The 12-person jury could have found Higgins guilty of a lesser charge but determined that his actions caused more than $1,500 in damage to the pipeline’s owner, Spectra Energy (now Enbridge Corp.), making the criminal mischief a felony offense.
Higgins’ lead defense attorney, Herman Watson IV of Bozeman, said his client intends to appeal the verdict to the Montana Supreme Court…
Like his four fellow valve turners, Higgins had hoped to employ a necessity defense, which would have allowed him to argue that his crimes were justified by the imminent danger to humanity of climate change caused by burning fossil fuels. Boucher denied that motion, saying that “the energy policy of the United States is not on trial.”
The trial began on Tuesday with the arguments focusing on the monetary value of the damage incurred by Spectra Energy on Oct. 11, 2016, when Higgins used bolt cutters to enter a fenced enclosure near Coal Banks Landing and close an emergency shutoff valve on the Express pipeline, which transports crude oil from Canada’s tar sands region to refineries in the United States.

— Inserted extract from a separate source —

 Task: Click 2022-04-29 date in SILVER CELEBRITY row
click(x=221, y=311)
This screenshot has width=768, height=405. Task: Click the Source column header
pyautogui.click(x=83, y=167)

The company, which was warned about the action by two phone calls from Higgins’ fellow activists, had already stopped the flow of oil through the pipe.
Under no circumstances does Higgins deserve 10 years in prison; heck, even one hour in prison would be excessive punishment for this sort of action. One hopes that wisdom will guide Judge Boucher’s sentencing decision. However, had Boucher allowed for the necessity defense, and had Higgins been acquitted on that basis, it would have opened an anti-choice Pandora’s Box.
Anyone who doesn’t think the radical anti-abortion movement isn’t paying close attention to the nascent effort by climate activists to use the “necessity defense” when prosecuted for civil disobedience, and will not seek to exploit the precedent of acquittals based on the “necessity defense,” underestimates that movement. As I noted last year, the radical Christianist who murdered Dr. George Tiller in 2009 attempted to use the necessity defense, but was blocked on a technicality. If climate activists are acquitted for acts of civil disobedience using the “necessity defense,” the radical anti-abortion movement, which also believes it’s saving the lives of future generations, will not hesitate to take advantage of this precedent in order to escalate efforts to interfere with access to women’s health care–perhaps not to the extreme of the fellow who murdered Dr. Tiller, but certainly to the level of making it practically impossible for women to exercise their right to choose by becoming, in effect, legally sanctioned nuisances at reproductive clinics, nuisances that compel those clinics to shut down.
Activism does not exist in a vacuum. One can share the desire of supporters of the climate necessity defense for strong action to reduce emissions while being highly concerned about the malefactors in our society who want to get away with their own right-wing version of civil disobedience. Ultimately, the courts will not save us from the climate crisis. Not the necessity defense, not doomed lawsuits attempting to force the Trump administration to reduce our dependence on fossil fuels. The solution to the climate crisis is political, not legal. The necessity defense won’t keep oil, coal and gas in the ground where they belong. Only future elections will.